Tecnotree is listed on Nasdaq Helsinki Ltd. (TEM1V). For more information, please visit www.tecnotree.com.

Viking in brief:

TViking is a corporation incorporated and existing under the laws of Delaware, the United States. Viking and its affiliates focus on buying, strengthening and growing software companies worldwide.

NOT FOR RELEASE, PUBLICATION OR DISTRIBUTION, IN WHOLE OR IN PART, DIRECTLY OR INDIRECTLY, IN OR INTO THE UNITED STATES, CANADA, JAPAN, AUSTRALIA, SOUTH AFRICA OR HONG KONG OR IN ANY OTHER JURISDICTION IN WHICH THE TENDER OFFER WOULD BE PROHIBITED BY APPLICABLE LAW.

THIS RELEASE IS NOT A TENDER OFFER DOCUMENT AND AS SUCH DOES NOT CONSTITUTE AN OFFER OR INVITATION TO MAKE A SALES OFFER. IN PARTICULAR, THIS RELEASE IS NOT AN OFFER TO SELL OR THE SOLICITATION OF AN OFFER TO BUY ANY SECURITIES DESCRIBED HEREIN, AND IS NOT AN EXTENSION OF THE TENDER OFFER, IN THE UNITED STATES, CANADA, JAPAN, AUSTRALIA, SOUTH AFRICA OR HONG KONG. INVESTORS SHALL ACCEPT THE TENDER OFFER FOR THE SHARES AND ONLY ON THE BASIS OF THE INFORMATION PROVIDED IN A TENDER OFFER DOCUMENT. OFFERS WILL NOT BE MADE DIRECTLY OR INDIRECTLY IN ANY JURISDICTION WHERE EITHER AN OFFER OR PARTICIPATION THEREIN IS PROHIBITED BY APPLICABLE LAW OR WHERE ANY TENDER OFFER DOCUMENT OR REGISTRATION OR OTHER REQUIREMENTS WOULD APPLY IN ADDITION TO THOSE UNDERTAKEN IN FINLAND.
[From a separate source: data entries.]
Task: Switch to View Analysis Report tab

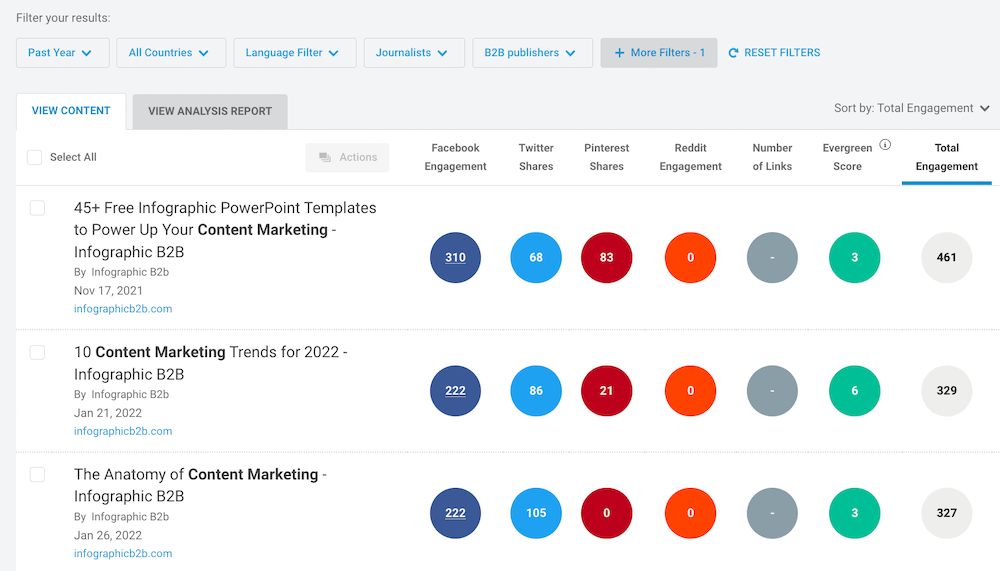Action: coord(210,111)
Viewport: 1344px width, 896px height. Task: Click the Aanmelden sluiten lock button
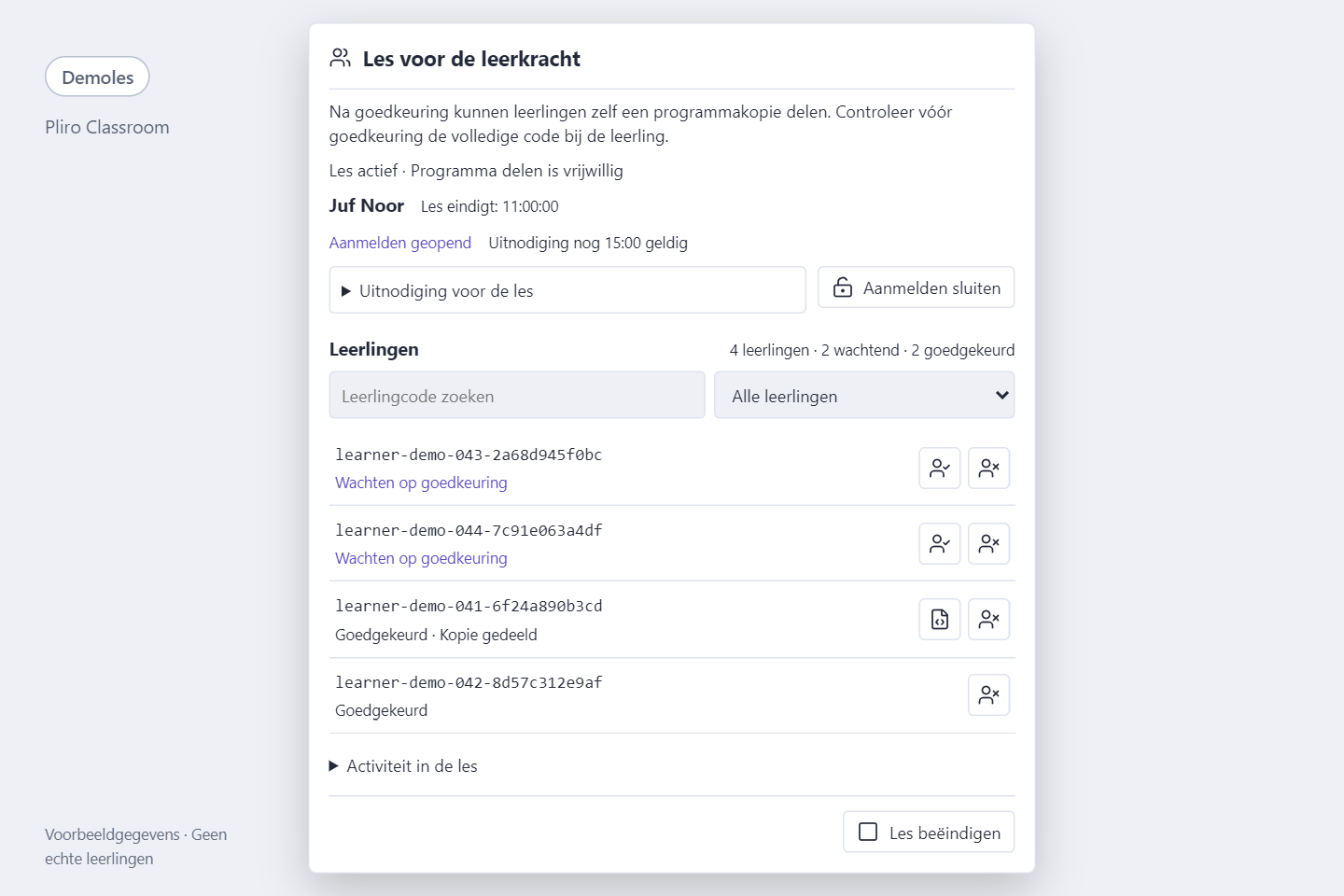point(916,287)
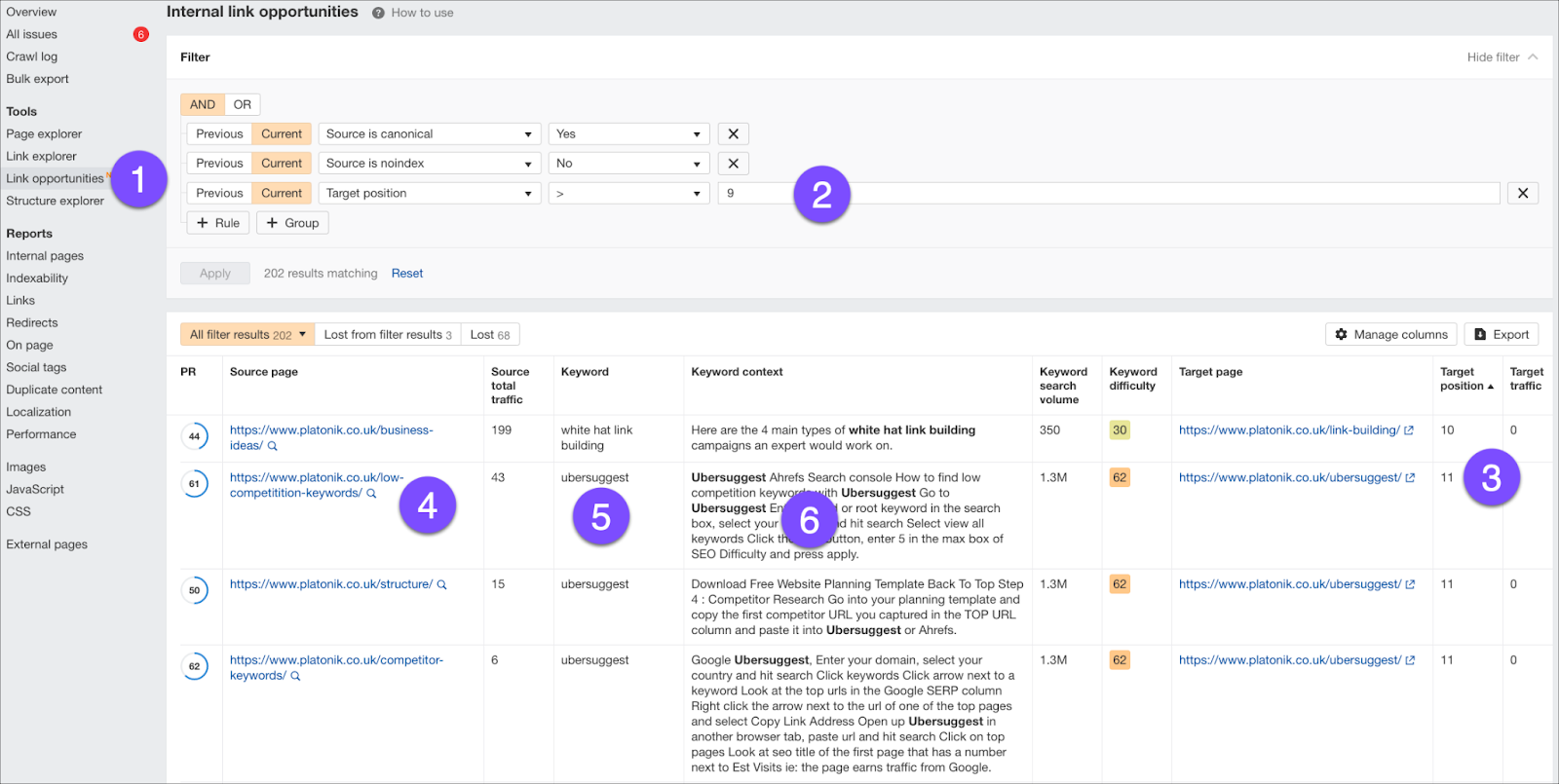Remove the Source is canonical filter rule

733,134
THE TENDER OFFER IS NOT BEING MADE DIRECTLY OR INDIRECTLY IN ANY JURISDICTION WHERE PROHIBITED BY APPLICABLE LAW AND, WHEN PUBLISHED, THE TENDER OFFER DOCUMENT AND RELATED ACCEPTANCE FORMS WILL NOT AND MAY NOT BE DISTRIBUTED, FORWARDED OR TRANSMITTED INTO OR FROM ANY JURISDICTION WHERE PROHIBITED BY APPLICABLE LAW. IN PARTICULAR, THE TENDER OFFER IS NOT BEING MADE, DIRECTLY OR INDIRECTLY, IN OR INTO, OR BY USE OF THE POSTAL SERVICE OF, OR BY ANY MEANS OR INSTRUMENTALITY (INCLUDING, WITHOUT LIMITATION, FACSIMILE TRANSMISSION, TELEX, TELEPHONE OR THE INTERNET) OF INTERSTATE OR FOREIGN COMMERCE OF, OR ANY FACILITIES OF A NATIONAL SECURITIES EXCHANGE OF, THE UNITED STATES, CANADA, JAPAN, AUSTRALIA, SOUTH AFRICA OR HONG KONG. THE TENDER OFFER CANNOT BE ACCEPTED, DIRECTLY OR INDIRECTLY, BY ANY SUCH USE, MEANS OR INSTRUMENTALITY OR FROM WITHIN THE UNITED STATES, CANADA, JAPAN, AUSTRALIA, SOUTH AFRICA OR HONG KONG.